TASK PROMPT: Copy out the material below with "image size" switched to "screenshot size" wherever it occurs, and keep everything else unchanged. Leave the pictures out.
▽
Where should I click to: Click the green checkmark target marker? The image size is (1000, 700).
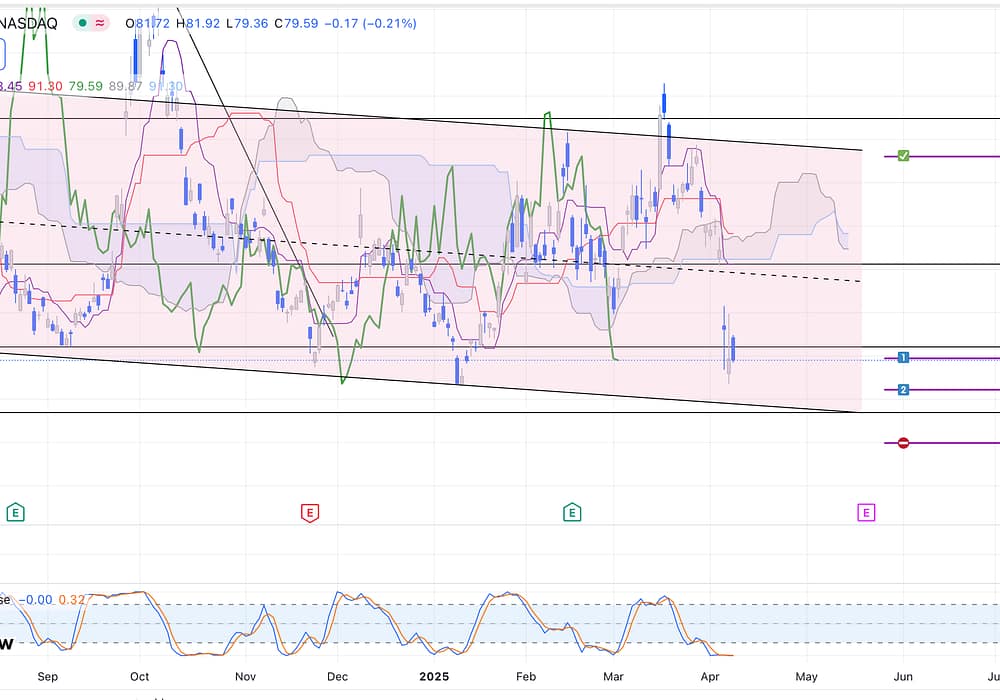903,156
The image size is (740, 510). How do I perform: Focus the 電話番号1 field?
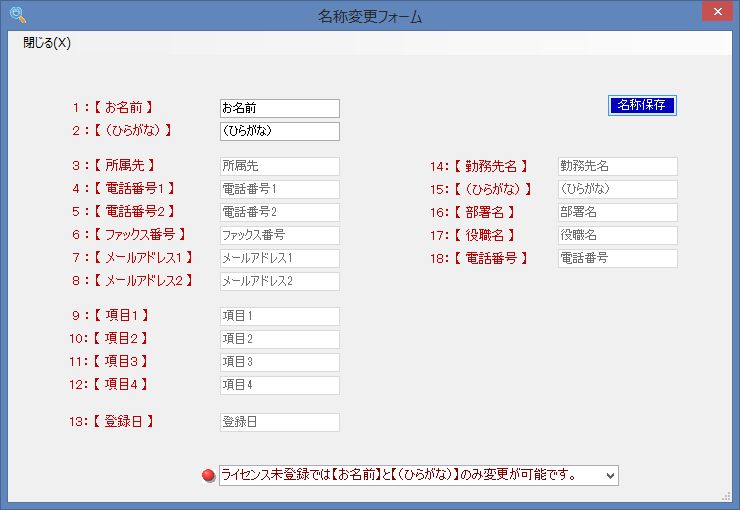click(x=279, y=189)
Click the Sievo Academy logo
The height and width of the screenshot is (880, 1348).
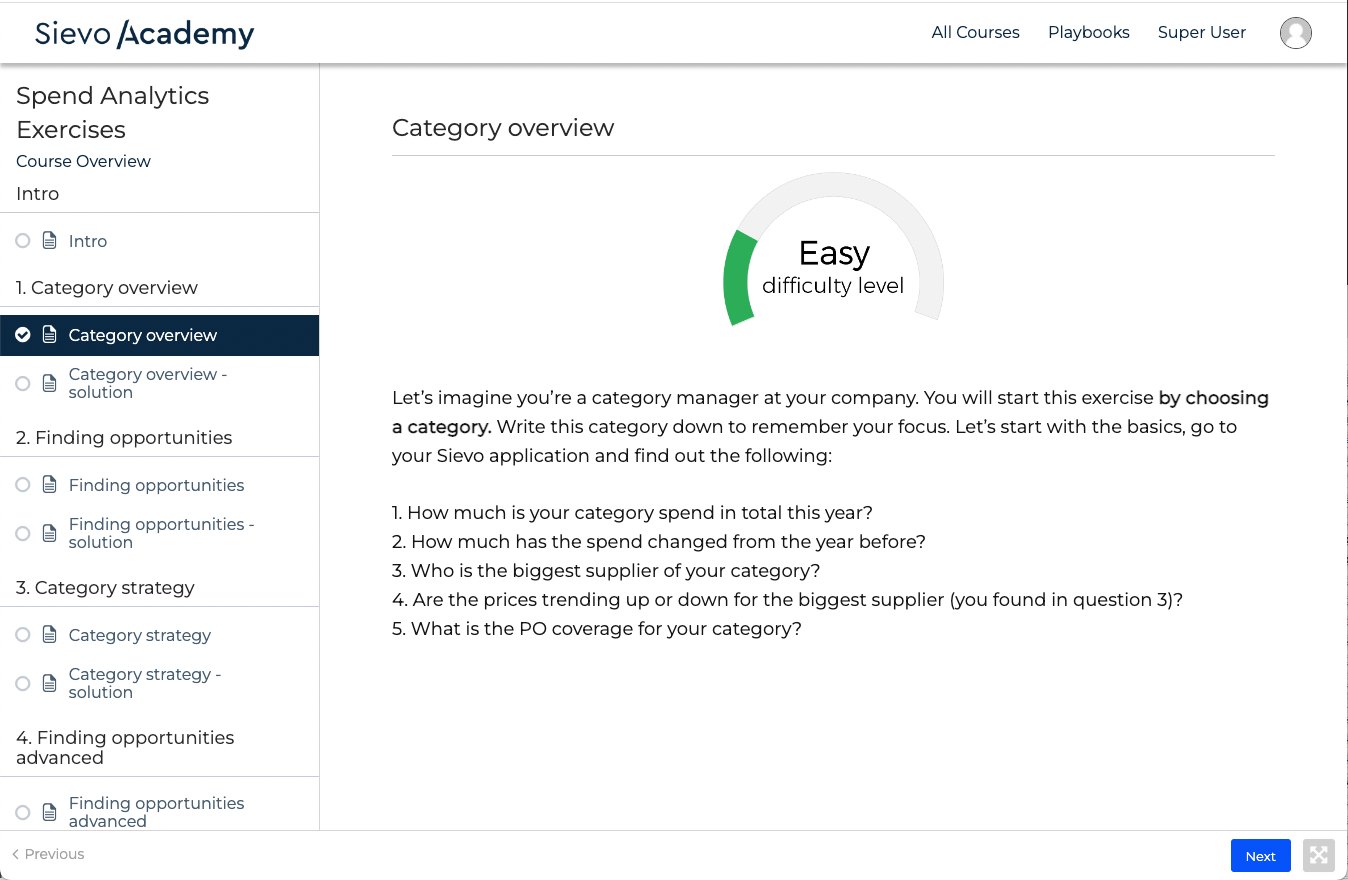pyautogui.click(x=144, y=33)
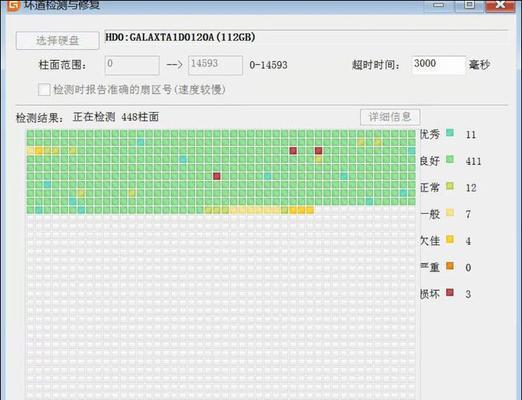This screenshot has height=400, width=522.
Task: Select the lone damaged red block in middle grid rows
Action: (217, 176)
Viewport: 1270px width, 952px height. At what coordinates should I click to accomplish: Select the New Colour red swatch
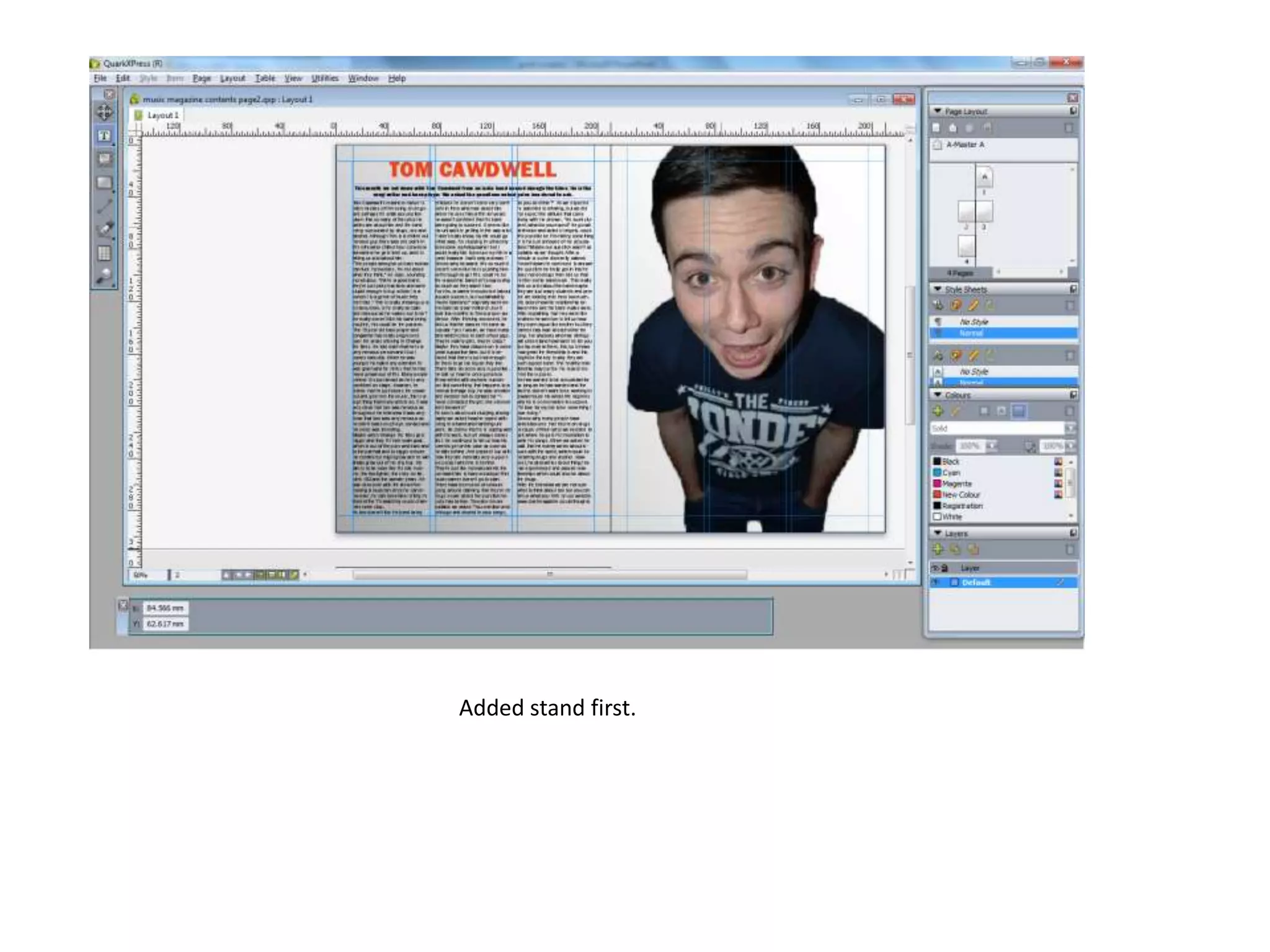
△
OUTPUT OF THE TASK:
Where should I click to: Click the green checkmark target marker? The screenshot size is (1000, 700).
903,156
The screenshot size is (740, 510). How do I perform: Focus the 電話番号1 field?
click(x=279, y=189)
Click the Sievo Academy logo
The height and width of the screenshot is (880, 1348).
pyautogui.click(x=144, y=33)
This screenshot has height=400, width=522.
Task: Select the lone damaged red block in middle grid rows
Action: (217, 176)
Viewport: 1270px width, 952px height. At what coordinates should I click to accomplish: Select the New Colour red swatch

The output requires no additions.